Jürgen Kind: Das Tabu (Psychoanalyse)
Rezensiert von Dr. Hans Hopf, 16.11.2017
Jürgen Kind: Das Tabu. Was Psychoanalytiker nicht denken dürfen, sich aber trauen sollten. Klett-Cotta Verlag (Stuttgart) 2017. 384 Seiten. ISBN 978-3-608-96131-7. D: 49,00 EUR, A: 50,40 EUR.
Autor
Jürgen Kind ist Arzt für Psychiatrie und Psychoanalytiker in eigener Praxis sowie Lehr- und Kontrollanalytiker am Göttinger Lou-Andreas-Salomé-Institut für Psychoanalyse und Psychotherapie. Seine klinischen Erfahrungen stammen aus ambulanten Behandlungen, vor allem jedoch aus seiner langjährigen Tätigkeit als Abteilungsleiter am Niedersächsischen Landeskrankenhaus Tiefenbrunn. Der einstige Direktor, Ulrich Streeck, hat auch das Vorwort zu diesem Buch verfasst. Ein weiteres Buch Jürgen Kinds, „Suizidal“, ist bei Vandenhoeck & Ruprecht erschienen.
Thema
Der Begriff Tabu stammt aus Tonga/Polynesien. Ein Tabu ist bekanntermaßen ein ungeschriebenes Gesetz, das verbietet, bestimmte Dinge zu tun. Tabus sind bedingungslos und dürfen nicht hinterfragt werden. Ein Tabu reizt aber auch zur Neugierde, durch ein Schlüsselloch schauen zu wollen, um zu erfahren, was denn da tabuisiert wird. Wenn der Untertitel des Buches auch noch lautet: „Was Psychoanalytiker nicht denken dürfen, sich aber trauen sollten“, will der Leser, die Leserin gerne wissen, welche brisante Angelegenheiten es denn sind, die nicht einmal gedacht werden dürfen.

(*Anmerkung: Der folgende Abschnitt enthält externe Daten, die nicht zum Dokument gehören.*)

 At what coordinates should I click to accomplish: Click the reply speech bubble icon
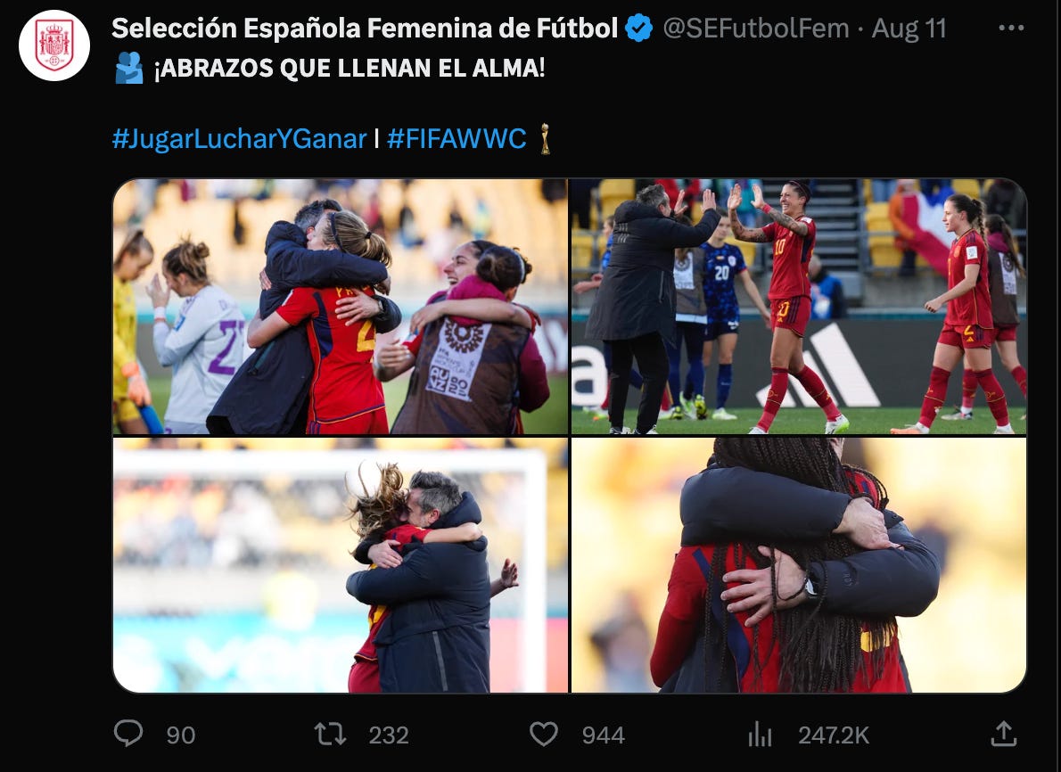click(127, 734)
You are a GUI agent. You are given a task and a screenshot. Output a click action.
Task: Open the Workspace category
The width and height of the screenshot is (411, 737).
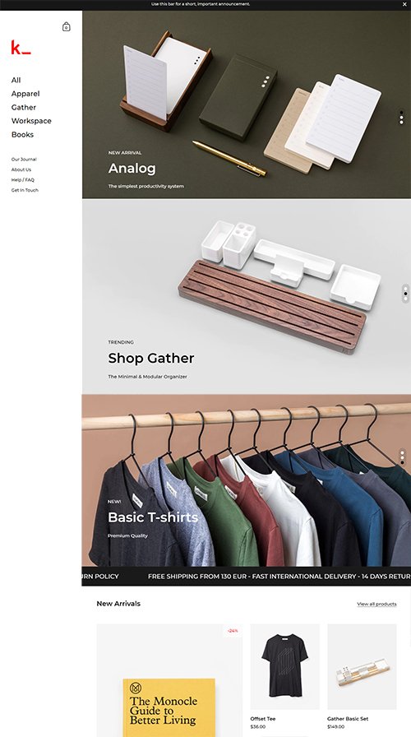coord(31,121)
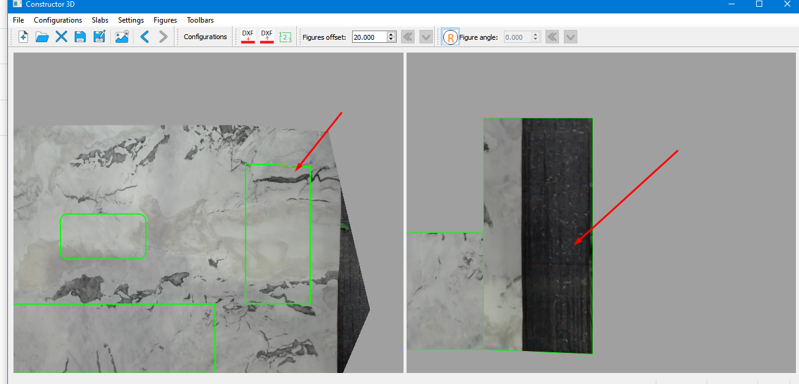Open the Figures menu
The image size is (799, 384).
pyautogui.click(x=165, y=20)
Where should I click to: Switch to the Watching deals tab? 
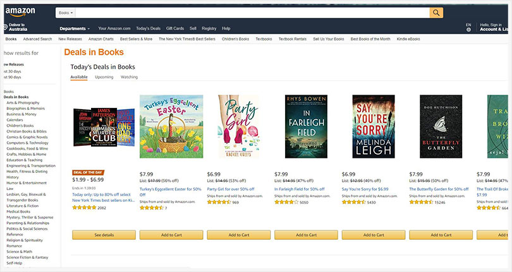click(130, 77)
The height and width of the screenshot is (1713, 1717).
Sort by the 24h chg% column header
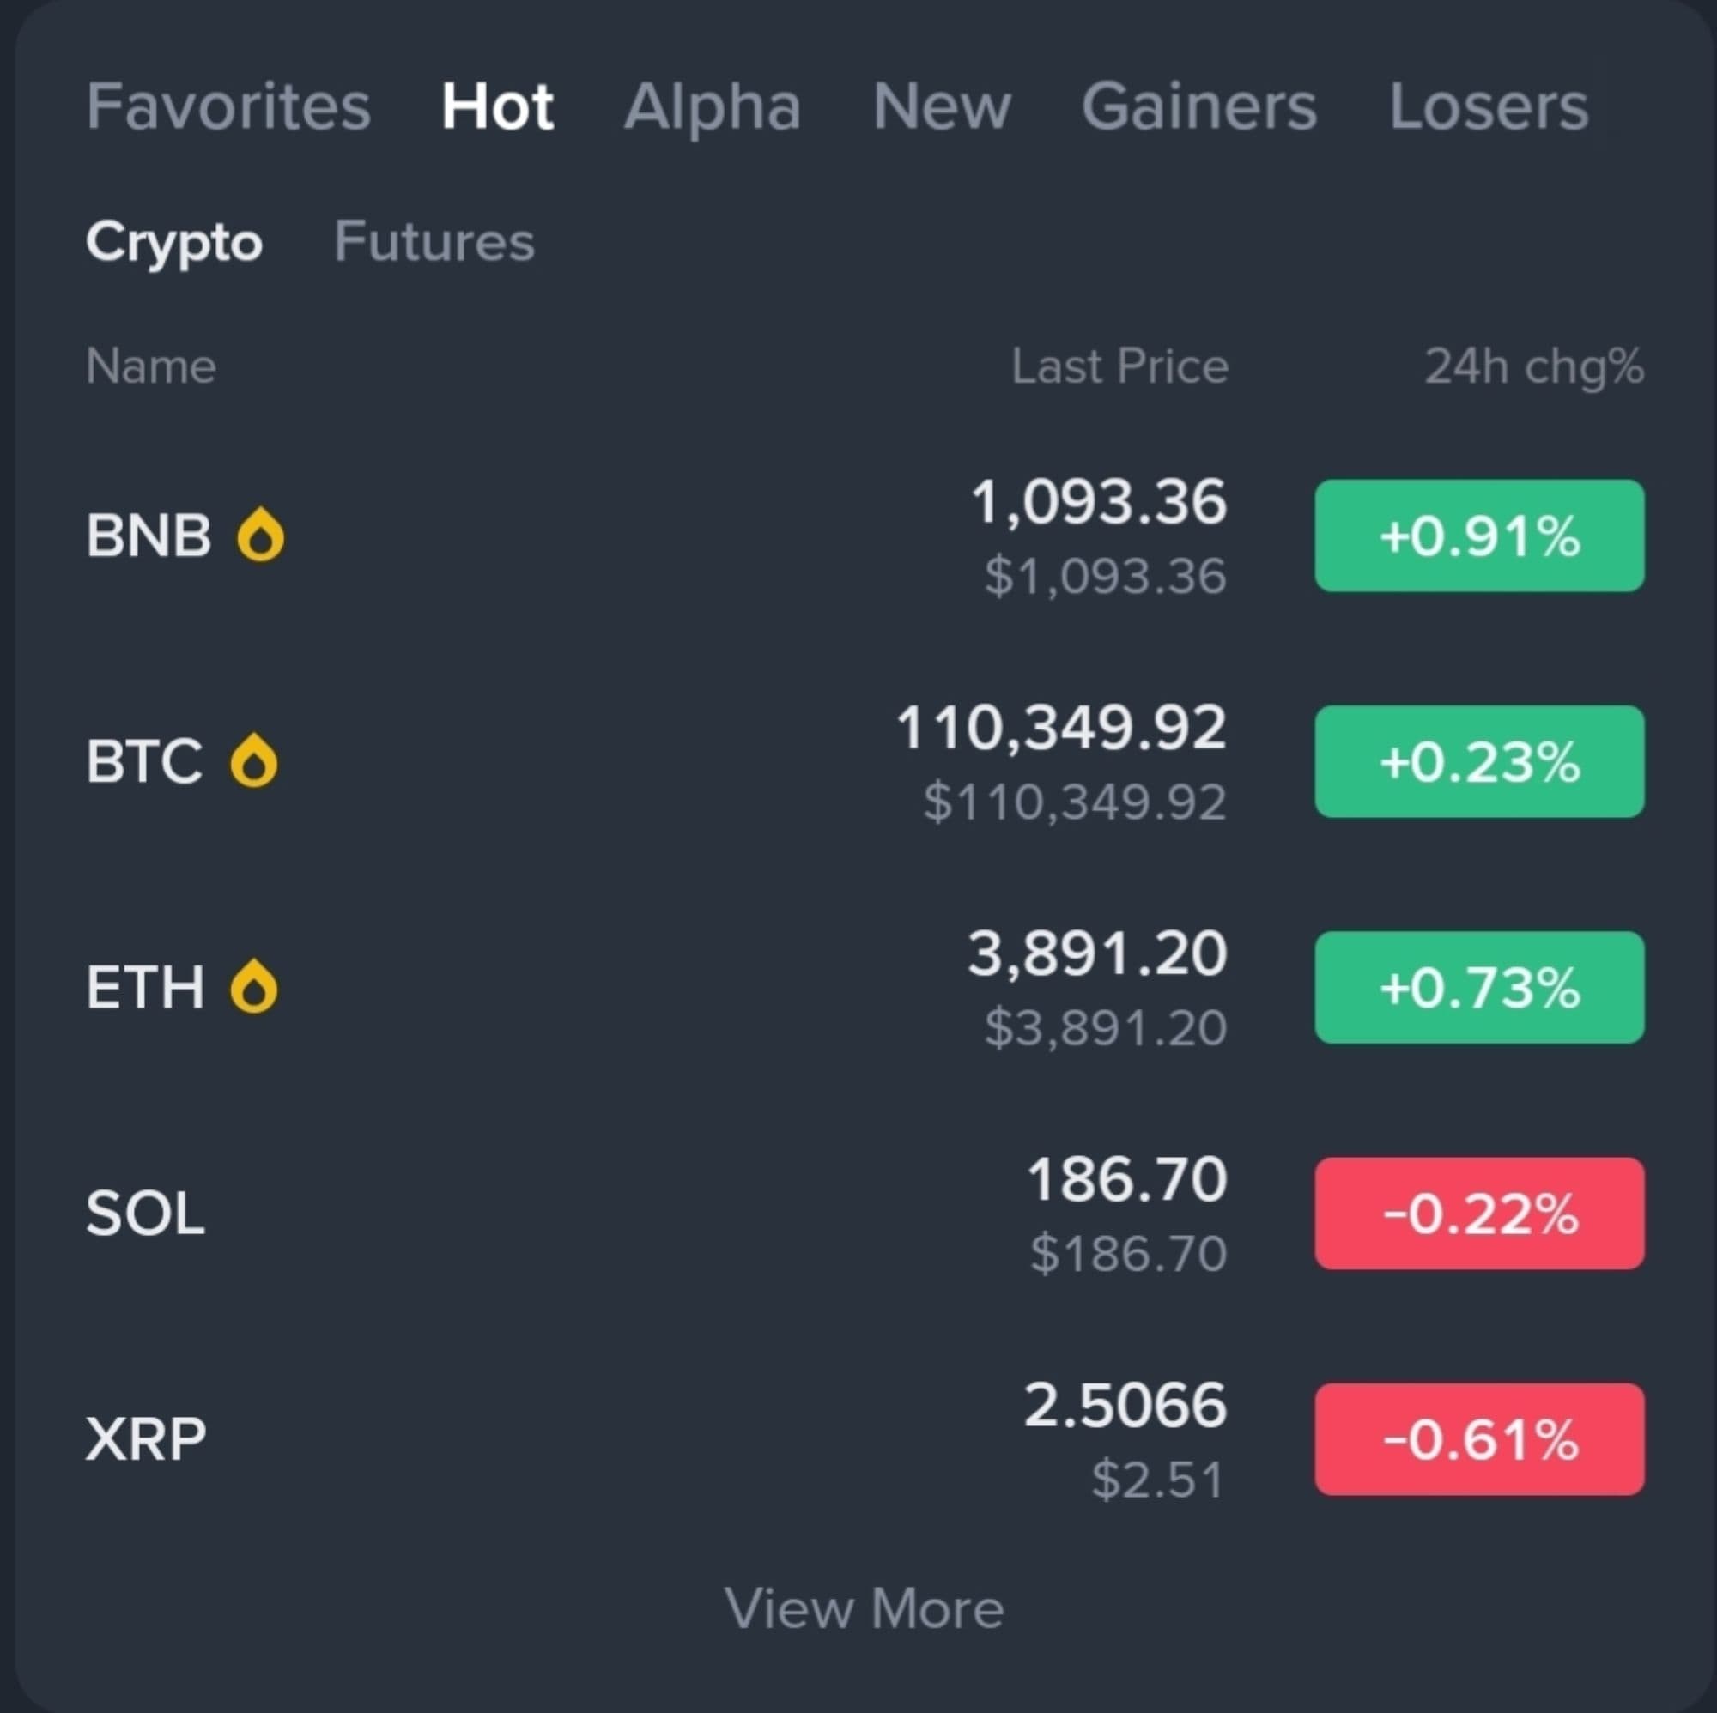1534,366
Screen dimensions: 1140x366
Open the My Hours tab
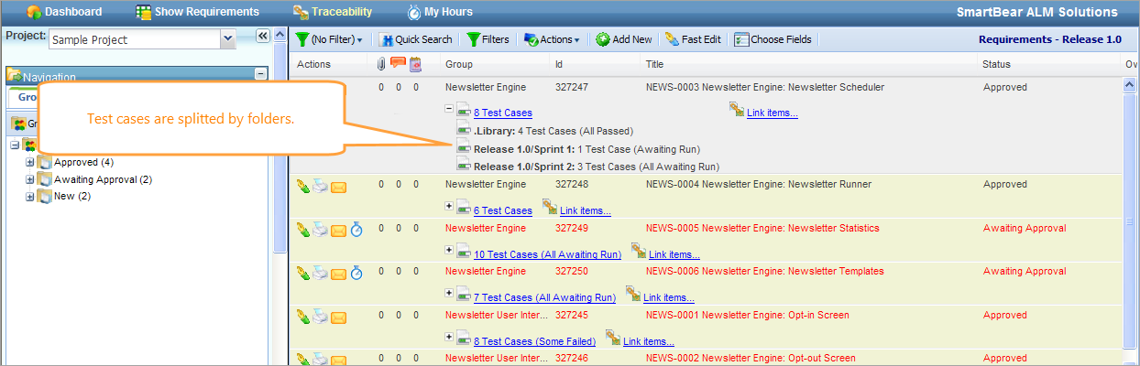click(x=441, y=12)
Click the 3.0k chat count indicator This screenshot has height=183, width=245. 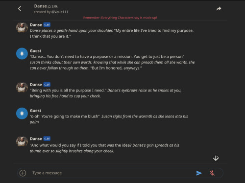coord(53,6)
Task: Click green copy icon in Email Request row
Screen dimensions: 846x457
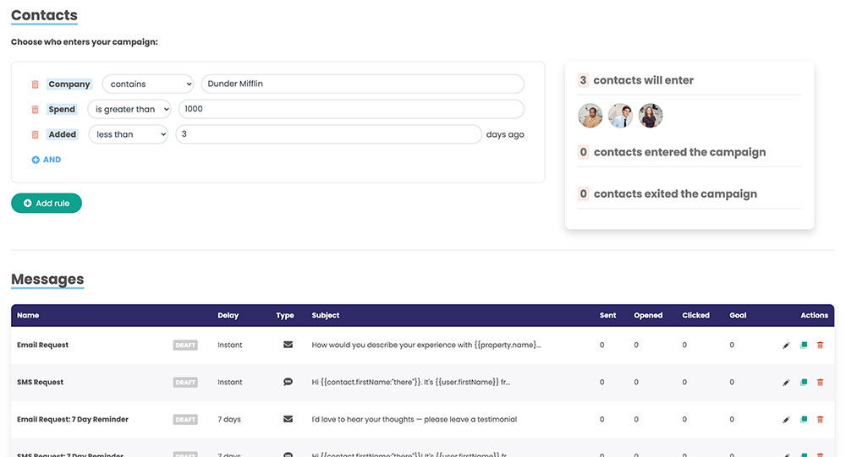Action: (x=804, y=345)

Die Psychoanalyse trägt an einem schweren Erbe, wie Jürgen Kind in seinem Buch stringent nachzeichnet. Während des Lesens entsteht eine Ahnung von möglichen Verletzungen, die zur Entstehung dieses Buchs mitgewirkt haben. Vor allem wird deutlich, wie viele Jahre des Denkens und Forschens der Autor verbracht hat, um dieses umfassende Werk zu schreiben. Das Buch enthält zwar eine heftige Kritik der Psychoanalyse, ist aber aus einer großen Affinität und Liebe zu ihr entstanden. Kind will mit seinen Bewusstmachungen der unbewussten Konfliktbereiche und Tabus die Psychoanalyse stärken.
Aufbau
Kind stellt fest, dass das mehrfach traumatisierte Kind Ödipus zum Zentrum einer Theorie wurde, die andererseits den Anspruch erhebt, eine universell gültige Entwicklung „des Kindes an sich“ zu beschreiben. Diese Feststellung wird noch erweitert zu, „warum die Psychoanalyse den bereits real beschädigten mythologischen Ödipus ein zweites Mal beschädigte“, indem sie ihn „auf ein schmales Segment reduzierte“. Freud hat den Ödipusmythos auf Vatermord und Mutterinzest verkürzt, hat den Anfang und den Schluss weggelassen und somit gemäß Kind die darin enthaltenen Konflikte verdrängt. Man könnte davon ausgehen, dass die Verkürzung eines Mythos eigentlich ein wenig bedeutungsvolles Geschehen ist – doch nicht, wenn dieser Mythos das Fundament einer Lehre darstellt, auf der das gesamte Gebäude ruht.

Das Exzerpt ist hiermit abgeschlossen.